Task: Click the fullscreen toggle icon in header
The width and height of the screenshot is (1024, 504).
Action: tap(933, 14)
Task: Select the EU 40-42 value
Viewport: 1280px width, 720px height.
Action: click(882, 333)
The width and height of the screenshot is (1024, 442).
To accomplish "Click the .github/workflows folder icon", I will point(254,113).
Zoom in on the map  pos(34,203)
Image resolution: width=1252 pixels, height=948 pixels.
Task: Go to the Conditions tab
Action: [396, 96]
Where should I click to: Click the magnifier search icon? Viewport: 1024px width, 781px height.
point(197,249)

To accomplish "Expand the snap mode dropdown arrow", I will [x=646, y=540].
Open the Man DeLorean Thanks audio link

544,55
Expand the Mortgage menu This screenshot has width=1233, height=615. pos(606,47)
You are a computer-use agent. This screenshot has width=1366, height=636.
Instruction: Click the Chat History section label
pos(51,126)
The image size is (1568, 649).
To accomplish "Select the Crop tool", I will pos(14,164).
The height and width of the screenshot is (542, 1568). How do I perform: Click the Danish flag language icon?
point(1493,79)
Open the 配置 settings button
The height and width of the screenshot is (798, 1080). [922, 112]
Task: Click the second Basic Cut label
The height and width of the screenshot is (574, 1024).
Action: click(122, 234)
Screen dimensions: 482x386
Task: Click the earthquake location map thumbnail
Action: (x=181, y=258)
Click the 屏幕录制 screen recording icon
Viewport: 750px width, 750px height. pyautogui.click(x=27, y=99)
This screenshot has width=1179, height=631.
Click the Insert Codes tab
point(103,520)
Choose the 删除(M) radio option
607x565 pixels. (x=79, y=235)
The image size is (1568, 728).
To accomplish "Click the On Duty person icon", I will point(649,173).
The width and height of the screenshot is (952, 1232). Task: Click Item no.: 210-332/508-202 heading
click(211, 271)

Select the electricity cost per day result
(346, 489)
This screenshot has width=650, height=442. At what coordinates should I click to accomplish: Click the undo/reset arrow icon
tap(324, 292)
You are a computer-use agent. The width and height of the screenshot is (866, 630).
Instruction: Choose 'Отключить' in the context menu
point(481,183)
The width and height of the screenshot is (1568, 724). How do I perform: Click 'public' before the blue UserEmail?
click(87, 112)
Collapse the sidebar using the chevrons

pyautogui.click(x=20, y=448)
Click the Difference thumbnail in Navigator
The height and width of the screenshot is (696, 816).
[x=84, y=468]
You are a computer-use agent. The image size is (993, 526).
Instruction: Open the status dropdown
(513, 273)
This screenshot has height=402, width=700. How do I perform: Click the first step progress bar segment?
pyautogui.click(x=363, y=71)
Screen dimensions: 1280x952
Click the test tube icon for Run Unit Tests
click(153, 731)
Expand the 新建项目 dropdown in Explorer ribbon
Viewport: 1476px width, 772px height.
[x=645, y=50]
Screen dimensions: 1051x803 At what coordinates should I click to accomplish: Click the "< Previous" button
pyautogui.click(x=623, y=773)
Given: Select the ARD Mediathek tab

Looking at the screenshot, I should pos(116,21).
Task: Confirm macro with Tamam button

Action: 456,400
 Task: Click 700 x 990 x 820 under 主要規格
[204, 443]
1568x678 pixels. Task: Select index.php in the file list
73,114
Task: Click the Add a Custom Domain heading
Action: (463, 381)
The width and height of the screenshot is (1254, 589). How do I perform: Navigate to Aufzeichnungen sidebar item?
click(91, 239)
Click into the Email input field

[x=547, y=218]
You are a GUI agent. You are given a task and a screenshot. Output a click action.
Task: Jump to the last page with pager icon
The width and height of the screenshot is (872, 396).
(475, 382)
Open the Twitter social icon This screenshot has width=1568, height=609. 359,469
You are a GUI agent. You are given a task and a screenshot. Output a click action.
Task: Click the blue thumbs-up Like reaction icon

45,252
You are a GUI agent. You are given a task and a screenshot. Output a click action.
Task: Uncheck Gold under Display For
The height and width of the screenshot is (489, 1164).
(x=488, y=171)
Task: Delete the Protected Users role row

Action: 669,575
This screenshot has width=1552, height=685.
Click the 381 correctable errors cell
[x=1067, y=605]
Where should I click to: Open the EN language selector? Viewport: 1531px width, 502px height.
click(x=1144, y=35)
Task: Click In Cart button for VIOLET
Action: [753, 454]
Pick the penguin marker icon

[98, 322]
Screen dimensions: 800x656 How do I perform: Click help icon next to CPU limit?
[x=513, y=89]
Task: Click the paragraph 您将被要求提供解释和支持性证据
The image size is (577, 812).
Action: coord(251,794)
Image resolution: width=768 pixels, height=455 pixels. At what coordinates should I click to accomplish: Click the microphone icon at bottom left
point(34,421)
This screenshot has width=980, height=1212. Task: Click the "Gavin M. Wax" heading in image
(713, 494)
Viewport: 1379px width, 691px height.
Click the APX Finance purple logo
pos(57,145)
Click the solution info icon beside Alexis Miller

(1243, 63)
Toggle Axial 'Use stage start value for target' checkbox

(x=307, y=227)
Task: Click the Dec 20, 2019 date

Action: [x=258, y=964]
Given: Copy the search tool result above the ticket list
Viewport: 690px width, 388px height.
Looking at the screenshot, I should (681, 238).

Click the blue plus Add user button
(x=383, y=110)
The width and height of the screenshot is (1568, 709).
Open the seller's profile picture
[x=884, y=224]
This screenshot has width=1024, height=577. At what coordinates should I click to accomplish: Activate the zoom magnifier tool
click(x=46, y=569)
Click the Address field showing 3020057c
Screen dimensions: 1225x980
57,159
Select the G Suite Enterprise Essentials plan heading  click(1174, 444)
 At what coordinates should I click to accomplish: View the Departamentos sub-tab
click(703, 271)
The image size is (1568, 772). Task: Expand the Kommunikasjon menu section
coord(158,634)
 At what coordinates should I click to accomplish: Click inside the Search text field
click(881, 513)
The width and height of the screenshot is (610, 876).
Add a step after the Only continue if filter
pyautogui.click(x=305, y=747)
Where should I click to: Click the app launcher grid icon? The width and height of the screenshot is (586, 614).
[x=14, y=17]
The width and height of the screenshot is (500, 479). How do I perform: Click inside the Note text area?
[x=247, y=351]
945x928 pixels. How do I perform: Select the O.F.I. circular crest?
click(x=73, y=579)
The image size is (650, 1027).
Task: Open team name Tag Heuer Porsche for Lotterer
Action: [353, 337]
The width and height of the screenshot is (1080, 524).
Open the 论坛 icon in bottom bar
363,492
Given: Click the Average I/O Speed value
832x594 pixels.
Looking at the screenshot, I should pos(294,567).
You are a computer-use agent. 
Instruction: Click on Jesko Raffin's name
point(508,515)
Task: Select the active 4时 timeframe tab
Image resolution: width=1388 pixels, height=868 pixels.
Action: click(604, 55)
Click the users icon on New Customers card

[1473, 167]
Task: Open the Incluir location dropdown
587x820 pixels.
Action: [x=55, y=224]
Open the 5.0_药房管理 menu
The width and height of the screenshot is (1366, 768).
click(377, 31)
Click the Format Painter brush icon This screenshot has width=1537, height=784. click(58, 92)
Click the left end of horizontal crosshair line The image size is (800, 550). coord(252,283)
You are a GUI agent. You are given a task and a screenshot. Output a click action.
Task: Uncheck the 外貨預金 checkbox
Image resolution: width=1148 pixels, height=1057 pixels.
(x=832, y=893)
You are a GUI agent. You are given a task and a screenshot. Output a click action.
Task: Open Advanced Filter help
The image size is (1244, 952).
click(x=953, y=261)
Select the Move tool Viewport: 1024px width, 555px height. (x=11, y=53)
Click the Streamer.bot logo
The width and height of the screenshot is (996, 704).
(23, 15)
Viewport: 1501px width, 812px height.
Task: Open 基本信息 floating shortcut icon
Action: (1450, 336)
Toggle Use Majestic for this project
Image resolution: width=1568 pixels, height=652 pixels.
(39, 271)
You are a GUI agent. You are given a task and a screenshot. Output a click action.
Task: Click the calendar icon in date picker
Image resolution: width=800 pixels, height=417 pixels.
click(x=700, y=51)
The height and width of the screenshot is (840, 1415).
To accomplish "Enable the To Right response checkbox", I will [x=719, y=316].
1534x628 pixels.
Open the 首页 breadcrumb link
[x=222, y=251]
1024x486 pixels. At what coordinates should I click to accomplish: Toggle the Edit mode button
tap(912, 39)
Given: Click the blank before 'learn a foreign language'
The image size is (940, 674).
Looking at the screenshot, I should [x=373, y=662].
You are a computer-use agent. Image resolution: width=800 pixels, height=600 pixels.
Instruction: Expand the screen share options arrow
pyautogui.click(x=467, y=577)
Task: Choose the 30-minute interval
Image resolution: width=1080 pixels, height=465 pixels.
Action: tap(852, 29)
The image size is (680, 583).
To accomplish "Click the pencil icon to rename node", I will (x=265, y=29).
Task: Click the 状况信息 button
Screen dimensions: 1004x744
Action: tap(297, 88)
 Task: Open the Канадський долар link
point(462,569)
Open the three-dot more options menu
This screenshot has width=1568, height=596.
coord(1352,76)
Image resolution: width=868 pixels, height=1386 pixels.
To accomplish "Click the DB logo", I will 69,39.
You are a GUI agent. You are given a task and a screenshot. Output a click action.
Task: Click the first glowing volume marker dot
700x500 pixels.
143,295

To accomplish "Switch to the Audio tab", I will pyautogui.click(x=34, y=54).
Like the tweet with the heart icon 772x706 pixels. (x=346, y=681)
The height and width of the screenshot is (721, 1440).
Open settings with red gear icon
------------------------------
→ What you need to do: Write out word for word only the lines from the start of the entries down to the line with "The image size is (1568, 649).", please, including both ends.

→ Response to this task:
Task: Click the fullscreen toggle icon in header
The width and height of the screenshot is (1024, 504).
Action: tap(933, 14)
Task: Select the EU 40-42 value
Viewport: 1280px width, 720px height.
Action: click(882, 333)
The width and height of the screenshot is (1024, 442).
To accomplish "Click the .github/workflows folder icon", I will point(254,113).
Zoom in on the map  pos(34,203)
Image resolution: width=1252 pixels, height=948 pixels.
Task: Go to the Conditions tab
Action: [396, 96]
Where should I click to: Click the magnifier search icon? Viewport: 1024px width, 781px height.
point(197,249)

To accomplish "Expand the snap mode dropdown arrow", I will [x=646, y=540].
Open the Man DeLorean Thanks audio link

544,55
Expand the Mortgage menu This screenshot has width=1233, height=615. pos(606,47)
You are a computer-use agent. This screenshot has width=1366, height=636.
Instruction: Click the Chat History section label
pos(51,126)
The image size is (1568, 649).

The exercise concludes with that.